Beka Finance
- Company type: Financial institution
- Industry: Financial investments
- Founded: 1989
- Headquarters: Madrid, Spain
- Key people: Carlos Tejera (Chairman); Carlos Stilianopoulos (CEO);
- AUM: €25.5bn
- Number of employees: 200+
- Website: www.bekafinance.com

= Beka Finance =

Spanish financial services company

Beka Finance is a Spanish financial services company, created in 1989 as a subsidiary of Caja Madrid (which subsequently became Bankia). Beka Finance specializes in providing and developing financial products and services, asset management, financial advisory, investment banking and direct investment.

== Background and transactions ==
In 2013, the company was acquired by the Catalan investor group GVC Gaesco, which subsequently sold the company to Gala Capital in 2020.

The firm is primarily owned by its management team. The chairman is investment banker and entrepreneur Carlos Tejera, formerly a consultant at McKinsey & Company and chairman of Gala Capital. Carlos Stilianopoulos, CEO of Beka Finance, was previously president of Wholesale Banking and CFO at Bankia.

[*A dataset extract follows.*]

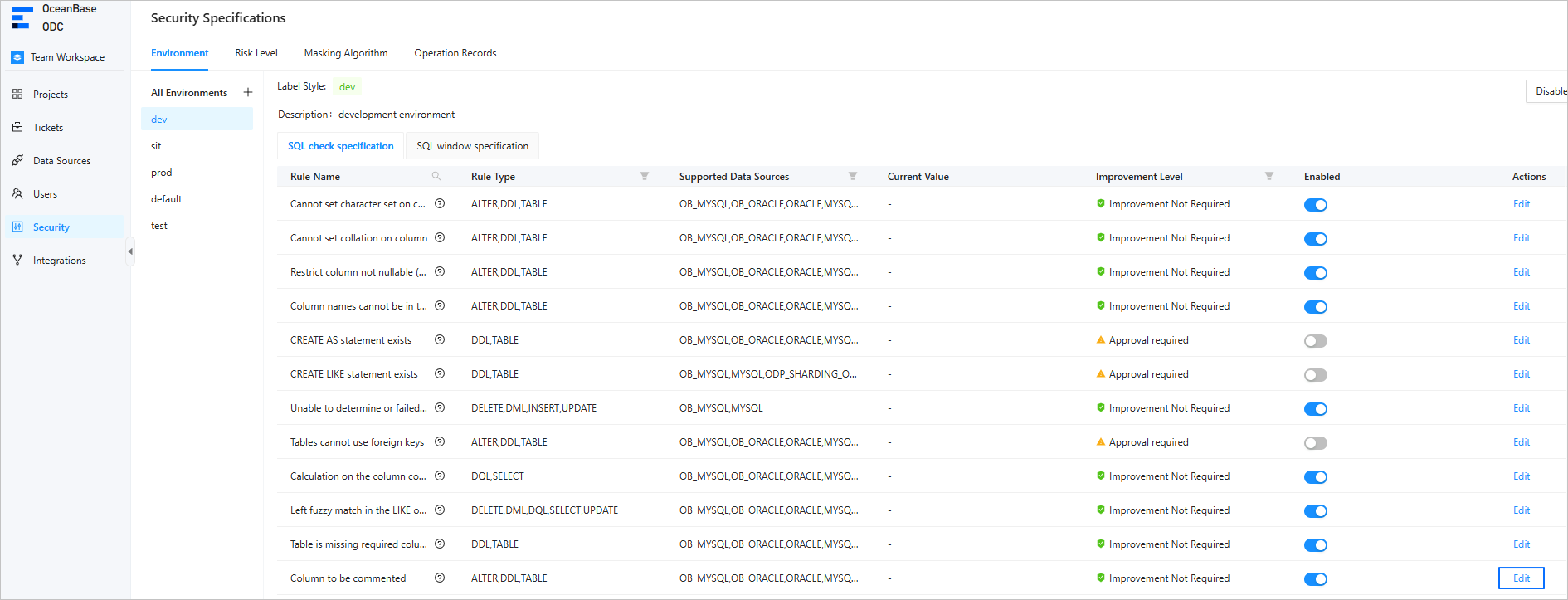Filter by Improvement Level column
The width and height of the screenshot is (1568, 600).
(x=1269, y=177)
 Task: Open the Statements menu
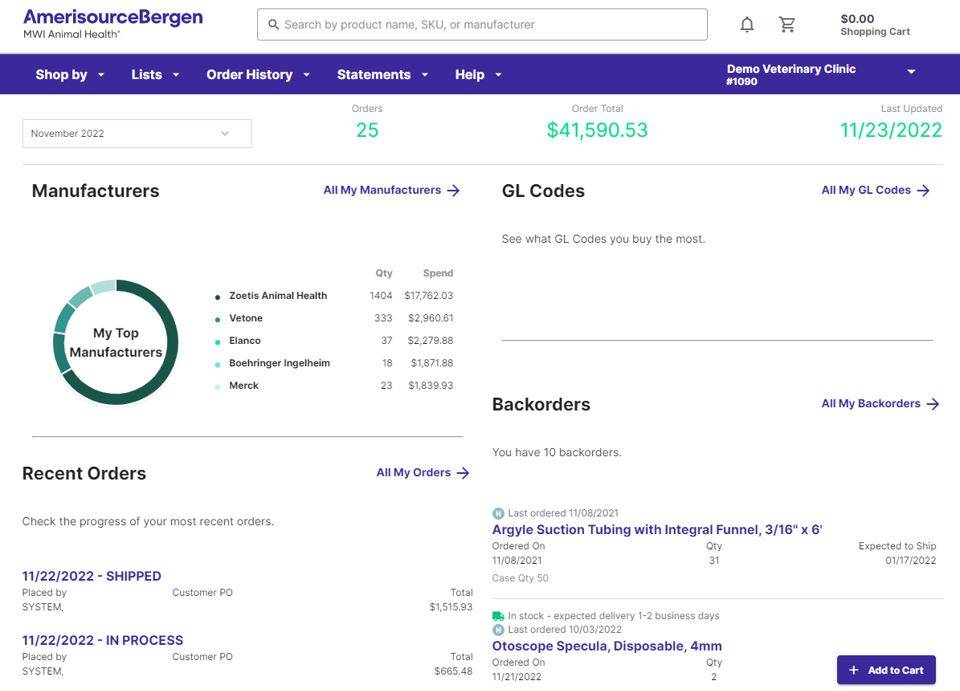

Since 2020, Beka Finance has undertaken a series of international financial transactions. In 2020, bought the Portuguese loan securitization company Sagres, which had over €6.5bn under management and was previously owned by Citigroup. That year, Beka also raised €60m for its social impact fund Cuanimen.

In 2021, launched the €300m Beka & Bolschare Iberian Agribusiness Fund to invest in sustainable agriculture; it also created Beka Credit, a new €2.3bn lending platform.

In 2022, Beka acquired the securitization fund manager Haya Titulización from US fund Cerberus, with €23.2bn worth of assets under management, and agreed to buy Trea, an independent asset management firm in Spain with over €6bn under management.

The firm has invested in several FinTechs: Rebellion Pay, a payment service provider, and Hey Trade, an online broker. The company is also a large financial investor of Spanish musicals producer, SOM Produce, founded by musical producer José Maria Cámara, and of Secuoya Grupo de Comunicación, which manages audio-visual production for Netflix in Spain.

== Controversies ==
In 2014, FCC suspended a liquidity contract with Beka Finance, coinciding with the announcement that investor George Soros was taking a stake in FCC. Some media outlets have also reported that George Soros used Gala Capital, a significant shareholder in Beka Finance, as an investment vehicle  to participate in the Spanish market.

In April 2021, Beka hired most of the M&A team from BNP Paribas to launch its own M&A division.

In 2021, Beka appointed former Spanish Agriculture Minister and European Commissioner for Energy and Climate Action Miguel Arias Cañete to its Board.  To accept the role, Arias Cañete was required to request approval under Article 11 of the Code of Conduct for members of the European Commission.